DONNÉES EXTRAITES |
---

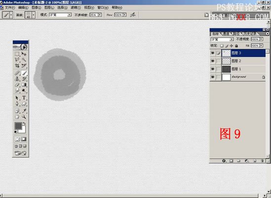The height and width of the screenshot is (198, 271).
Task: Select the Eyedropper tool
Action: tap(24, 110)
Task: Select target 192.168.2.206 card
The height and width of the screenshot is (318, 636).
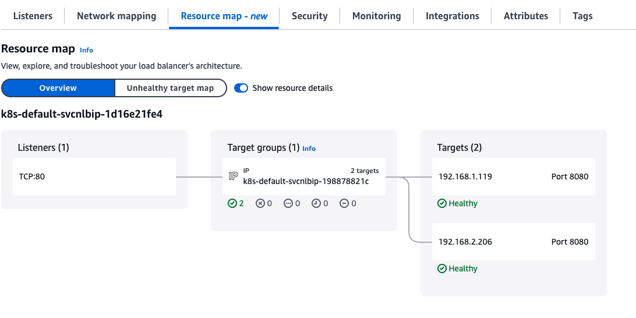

---

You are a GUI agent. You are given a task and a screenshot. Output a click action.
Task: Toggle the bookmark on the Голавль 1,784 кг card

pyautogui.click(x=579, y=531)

---

OBJECTIF | Renvoie toutes les lignes des enregistrements ci-dessus qui contiennent le mot « click ».

RÉPONSE RÉDIGÉE |
You are a GUI agent. You are given a task and a screenshot. Output a click action.
pyautogui.click(x=579, y=531)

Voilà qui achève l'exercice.